Census Bureau Data Confirms Surge in 2022 New Business Applications
Today, the Census Bureau released data confirming that the US remains in the midst of a surge in entrepreneurship, after decades of declining dynamism. There were 5.0 million new businesses created in 2022, according to today’s estimates – a 42% increase from pre-pandemic levels. In spite of recessionary fears and labor market uncertainties, many Americans still believe the time is right to start a business. This new crop of young businesses looks quite different from prior years because who is starting these firms, where they are created, and what they look like continues to evolve, expanding opportunity to more people and places.

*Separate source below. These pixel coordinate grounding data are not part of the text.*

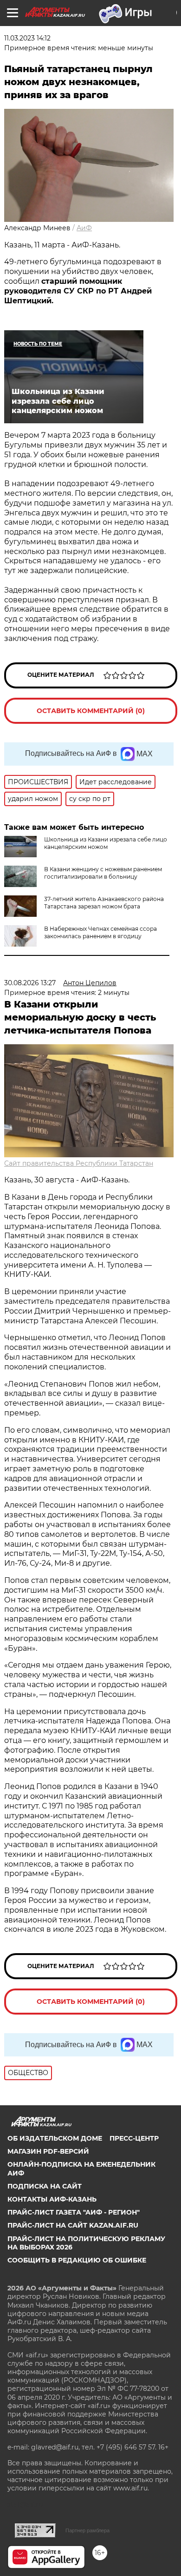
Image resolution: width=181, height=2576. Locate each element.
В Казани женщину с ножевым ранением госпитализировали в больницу (103, 873)
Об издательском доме (54, 2138)
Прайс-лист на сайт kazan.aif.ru (72, 2225)
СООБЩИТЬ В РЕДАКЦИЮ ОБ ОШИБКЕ (76, 2260)
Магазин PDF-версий (48, 2151)
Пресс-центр (134, 2138)
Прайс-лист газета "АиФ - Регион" (73, 2212)
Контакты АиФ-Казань (52, 2199)
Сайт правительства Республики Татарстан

In 2020, in the midst of the COVID-19 pandemic, there were nearly one million more new businesses created than in 2019 – the first time new business creation surged during a recession. Recent survey data from Gusto indicates that this spike in entrepreneurship has been driven by pandemic-induced disruptions and is led by women and entrepreneurs of color. In 2021, 49% of new business owners were women, up from 29% before the pandemic; the share of entrepreneurs who identify as Black or African American has increased from 3% in 2019 to 9% in 2021. These small, young businesses are the engines of job creation in the US, and supporting their growth will be the key to creating sustainable and equitable long-term economic growth.
Business growth is following population growth
The top ten states for new business applications include several states where business growth appears to be correlated with a surge in population growth. Four of the top ten states in business growth are also in the top ten in population growth including Florida, Utah, Delaware and Arizona, and none are in the ten-fastest shrinking states. While the number one state for new business growth Wyoming provides favorable tax regulations for businesses.
Interestingly, we had seen states in the Midwest, like Michigan and Wisconsin, have among the highest quit rates during The Great Resignation, and this data suggests that many in that region may have quit their jobs to start a new business.